I'm a lot like my mother.  I like words and gifts and quality time.  I always thought that I would want to only date guys who would satisfy those needs.  Guys who would express their feelings verbally all the time, guys who would be as emotionally charged as I am and express their passions the same way I do.  Some of the men I've dated have showered me with praise, given me wonderful gifts, and have invested a great deal of time on me.  But others, including my current boyfriend, don't speak those love languages as well.  My boyfriend is wonderful.  He's so humble and patient and accepting of me.  He reminds me a lot of my Dad.  He, too, is quiet, reserved, and careful.  There are days when I get frustrated at him because he doesn't express his feelings for me in those specific ways that I particularly appreciate.  But then I remember the things he DOES do.  He puts off homework for me all the time.  He asks for my advice.  He listens to me.  He buys me Slurpees.

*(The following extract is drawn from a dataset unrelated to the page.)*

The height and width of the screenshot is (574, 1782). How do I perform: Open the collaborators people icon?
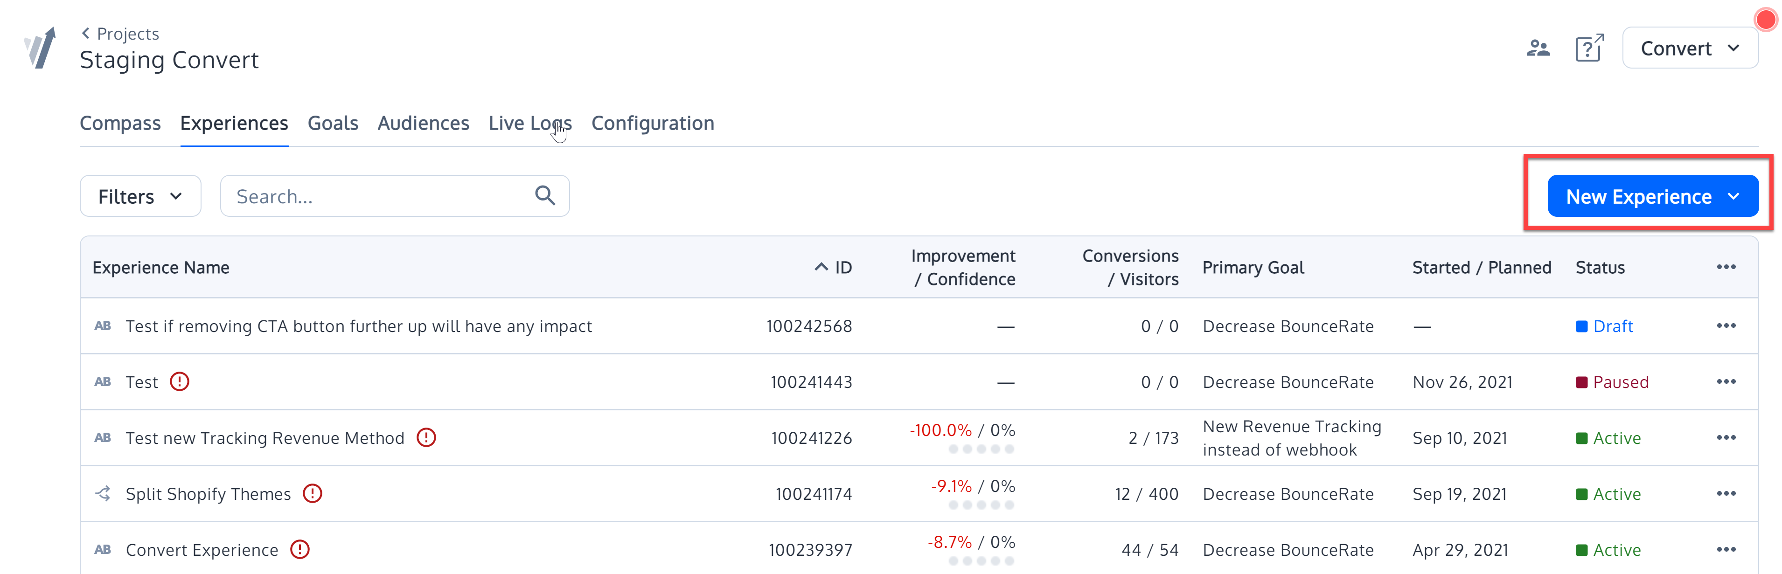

And he, like my father, has done a lot of stepping out of his comfort zone.  He's holds my hand in public.  He  tells me what's on his mind.  And he's learning about my needs and he's changing for them.  No doubt, we'll have a few periods in our relationship where we will disagree and we'll have to explain each other's expectations, but we've already been through enough for me to feel like this, too, shall pass.  

I've always liked this picture.  Check out that girl's socks. 

I think about my parents' relationship a lot, now that I'm dating myself.  I know not every couple is going to be exactly the same, but I do feel like my parents have taught me correct principles of patience, understanding, and sacrifice.  Despite what the fairy tales say, love ain't a picnic.  There is a ton of work involved.  They say opposites attract, and it's true some couples seem like opposites.  But really, if you think about it, there's always going to be something "opposite" about the person you are dating.  No one is exactly like you.  No one is exactly like your spouse, either.  And that's okay.  In fact, it's probably very helpful.  If you both have exactly the same "love language" and expectations, you aren't really learning anything new about each other.  What if my boyfriend and I were both only service people, who never really expressed affection verbally, or even expected the other to do it.  One day, if I get married and have a child, that child will have his own personality and agency.  Maybe HE'LL need verbal attention.  If anything, my differences from my boyfriend teach me how to show love in a variety of ways.  That's valuable.  

I have a theory:  Love is a willingness to put one's needs and desires first.  Love of yourself is a willingness to put your wants, as well as your needs, in the foreground, while love of others requires you to forsake some of those wants and maybe even rethink and adjust your needs.  A healthy relationship involves love of yourself as well as love of your partner.  Your partner must also love you as well as him/herself.  Ideal love is a balance of these four different states of feeling between two people.  When looking for a spouse, it is important to consider if you both can even come close to maintaining that balance with each other.  My parents have it down to an art, and they set a high standard for me to pursue.  I have faith that I can do it. 


Listening to:  My dear Women's Chorus singing a version of "True Colors."
Things going on today:  Break the Fast, doing ALL the homework.
Blessings:  ...........................................tampons.......................................... (forgive me.)
Learned:  Captain Kirk was on the original series of Star Trek.  Picard was on the Next Generation Series.  I can feel myself getting nerdier by the minute.